Most applications have different uses depending on the business function. For example, some users need order entry, while others require reports for analysis. Organizations struggle to provide all the possible perspectives (e.g., order entry versus monthly reporting) required by businesses, especially if everything must come from the same monolithic architecture and/or database structure. Architects struggled in the service-oriented architecture era trying to support every business concern via the same set of “reusable” services. They found that the more generic the service, the more developers needed to customize it to be of use.

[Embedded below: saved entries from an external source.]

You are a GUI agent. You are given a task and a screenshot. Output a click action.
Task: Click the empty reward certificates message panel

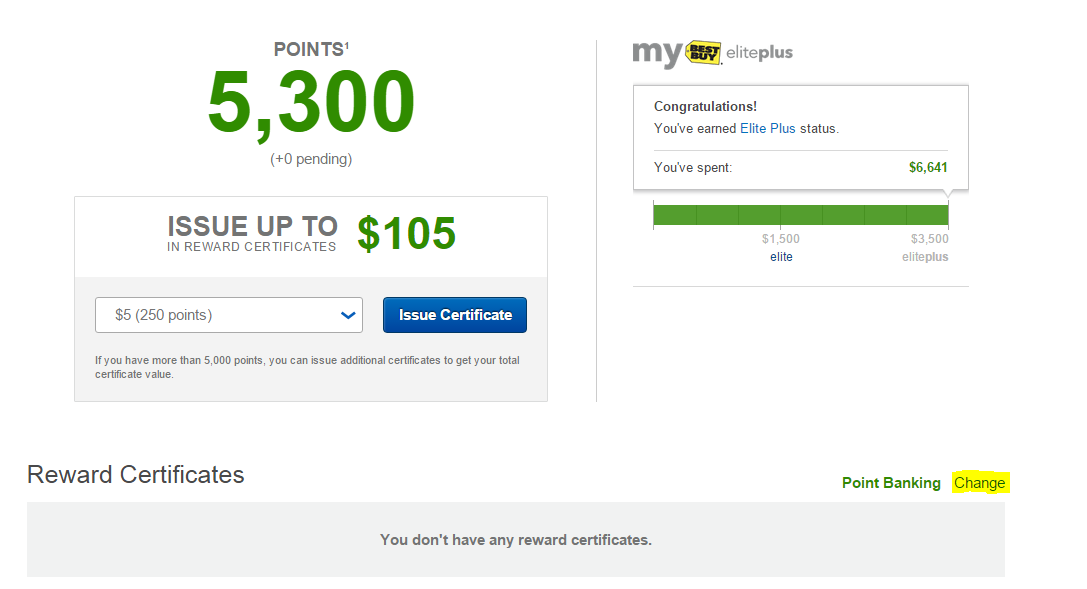tap(516, 540)
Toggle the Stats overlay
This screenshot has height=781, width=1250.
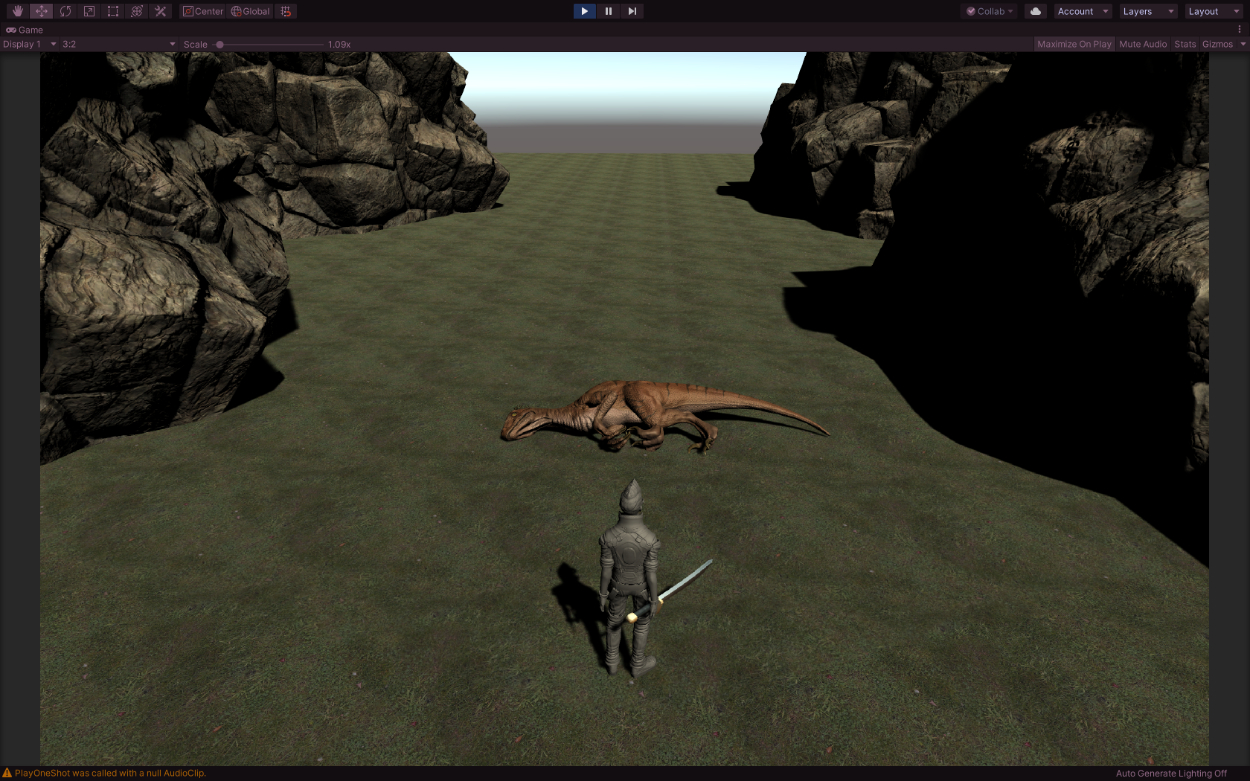(1184, 44)
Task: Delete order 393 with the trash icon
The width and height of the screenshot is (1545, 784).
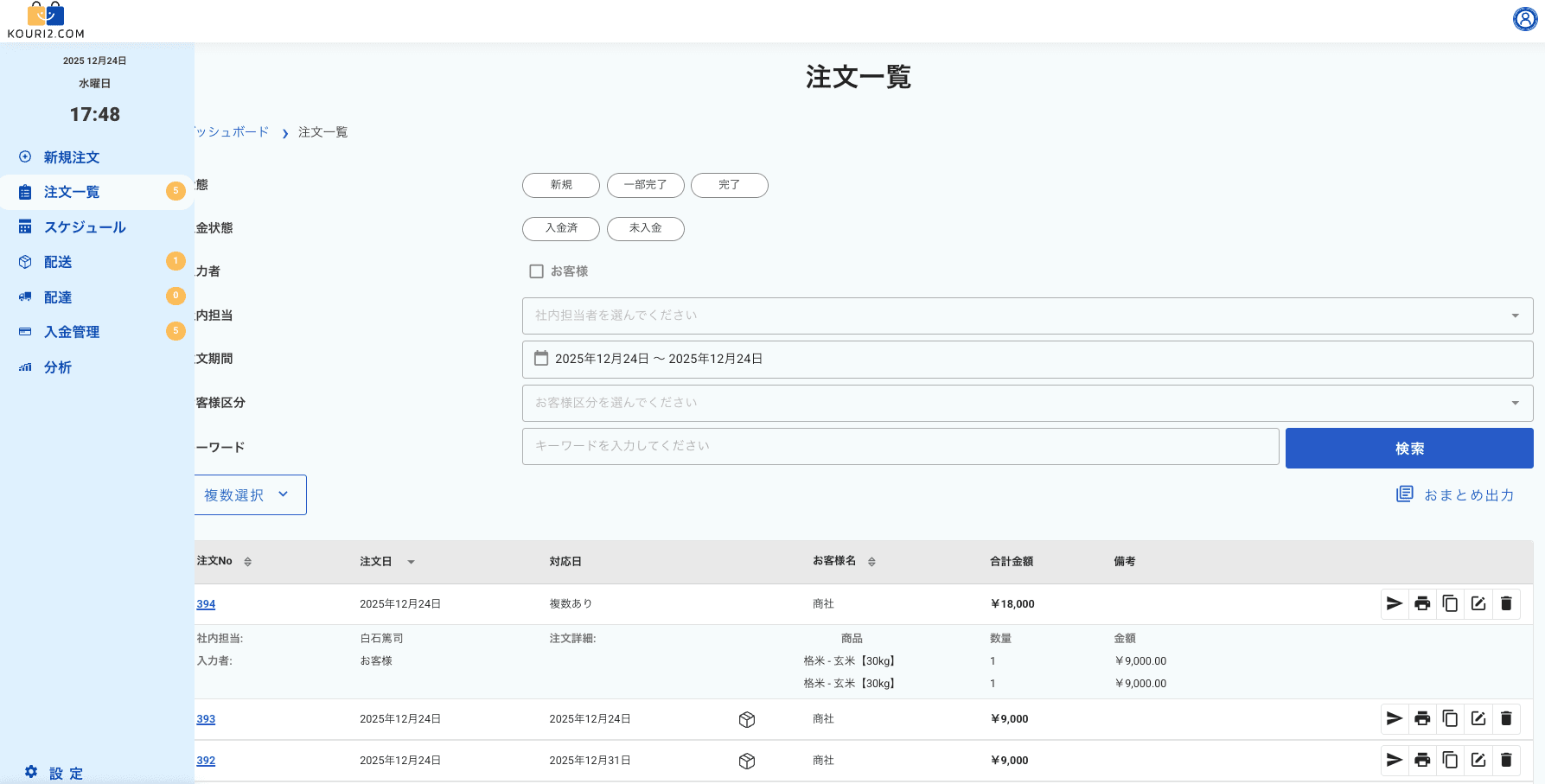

Reporting is a good example of inadvertent coupling in monolithic architectures. Architects and DBAs want to use the same database schema for both system of record and reporting, but encounter problems because a design to support both is optimized for neither. A common pitfall developers and report designers conspire to create in layered architecture illustrates the tension between concerns. Architects build layered architecture to cut down on incidental coupling, creating layers of isolation and separation of concerns. However, reporting doesn’t need separate layers to support its function, just data. Additionally, routing requests through layers adds latency. Thus, many organizations with good layered architectures allow report designers to couple reports directly to database schemas, destroying the ability to make changes to the schema without wrecking reports. This is a good example of conflicting business goals subverting the work of architects and making evolutionary change extremely difficult. While no one set out to make the system hard to evolve, it was the cumulative effect of decisions.

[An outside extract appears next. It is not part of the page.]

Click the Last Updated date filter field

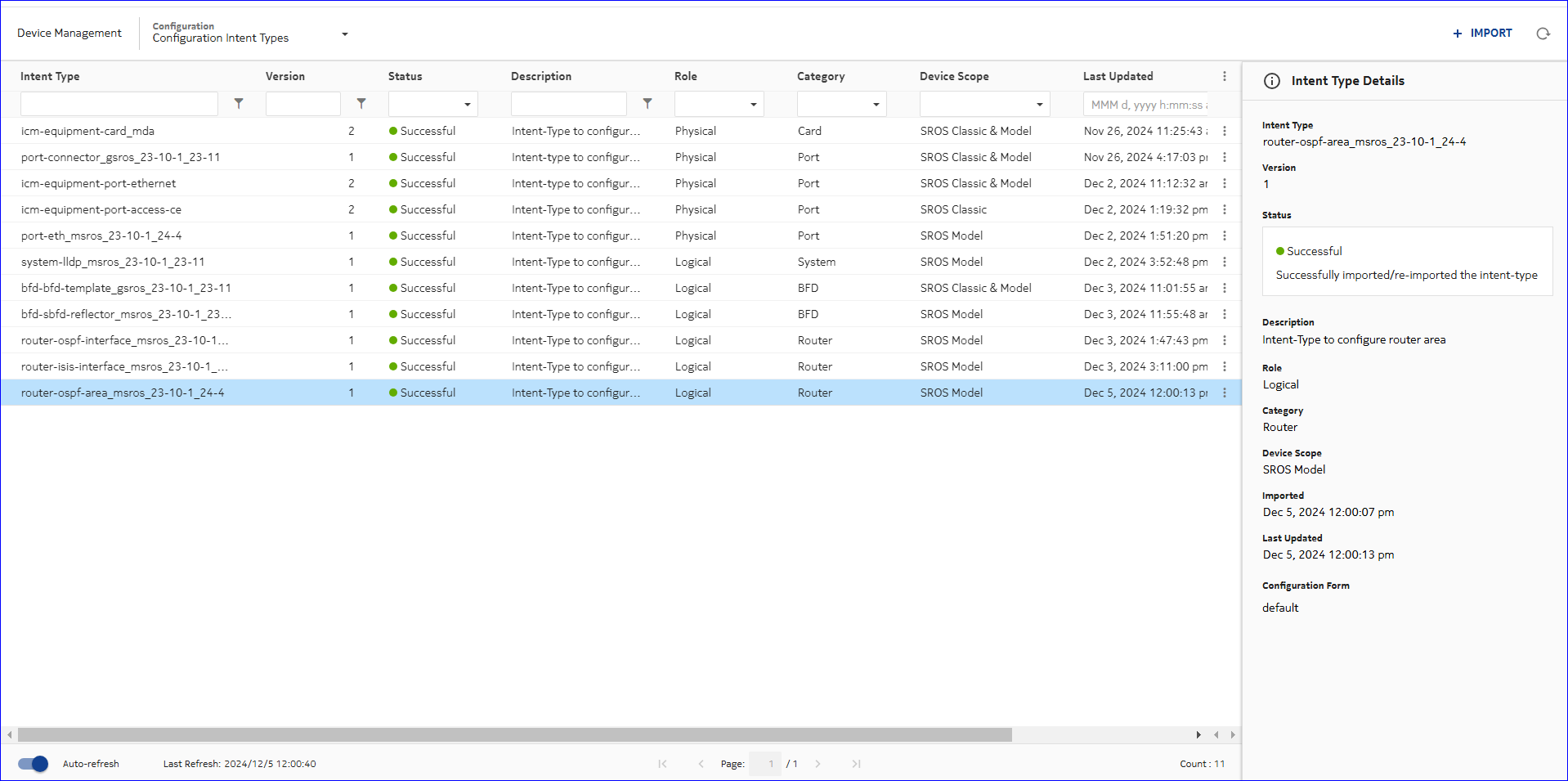click(x=1146, y=105)
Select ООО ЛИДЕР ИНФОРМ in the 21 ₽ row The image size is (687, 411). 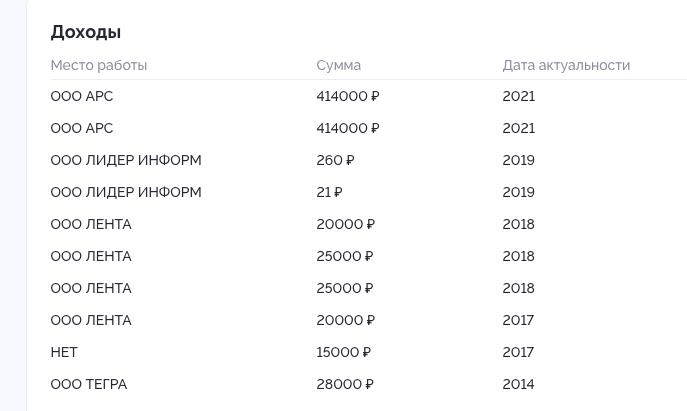[126, 192]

Many microservices architectures solve the reporting problem by separating behavior, where the isolation of services benefits separation but not consolidation. Architects commonly build these architectures using event streaming or message queues to populate domain “system of record” databases, each embedded within the architectural quantum of the service, using eventual consistency rather than transactional behavior. A set of reporting services also listens to the event stream, populating a denormalized reporting database optimized for reporting. Using eventual consistency frees architects from coordination — a form of coupling from an architectural standpoint — allowing different abstractions for different uses of the application.
For example, in PenultimateWidgets’ microservices architecture, they have domains separated into bounded contexts, each owning the “system of record” data for that domain. Developers at PenultimateWidgets use eventual consistency and message queues to populate and communicate, and have a set of reporting services, separate from the domain services, as shown in Figure 7-3.
Figure 7-3. PenultimateWidgets’ separation of domain and reporting services,
coordinated via message queues
As seen in Figure 7-3, when the UI reports a Create, Read, Update, Define (CRUD) operation, both the domain microservice and reporting service listen to the notification and take appropriate action. Thus, the set of reporting services handles reporting concerns without affecting the domain services. Removing the inappropriate coupling introduced by conflating domains and reporting allows each team to focus on more specific yet simpler tasks.